# Basil the Great: On Christian Doctrine and Practice



## RamistThomist (Dec 20, 2017)

Basil the Great.On Christian Doctrine and Practice. St Vladimir’s Seminary Press.

Despite the title, this really isn’t a systematic treatise on ethics and theology. It is a collection of Basil’s sermons. But even then, there are numerous insights that are worth considering.

*Homily on the Beginning of Proverbs*

Wisdom: “systematic knowledge of divine and human things and their causes” (Basil 55).

Justice: “the state of mind that distributes according to merit” (63). Yet Basil takes it even deeper: “true justice is Christ” (65). Wisdom must proceed from a just soul.

*First Homily on Psalm 14 (MT: 15)*

Tent: our body, this earthly life. Basil sees a movement from “tent” to mountain.

Df. human being = “a mind united to a suitable and fitting body” (170).
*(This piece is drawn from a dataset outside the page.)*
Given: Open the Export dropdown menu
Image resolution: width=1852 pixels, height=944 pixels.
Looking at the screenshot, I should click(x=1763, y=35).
*Two Homilies on the Trinity*

Both Father and Son share same Lordship. Basil sees a movement in the Ephesian formula “One Lord, one faith, one baptism.” Yet, he argues, these aren’t three “ones.”

Conclusion:

Much of it is basic, but Basil is a clear writer and raises several key points on the nature of personhood.

Reactions: Informative 1


----------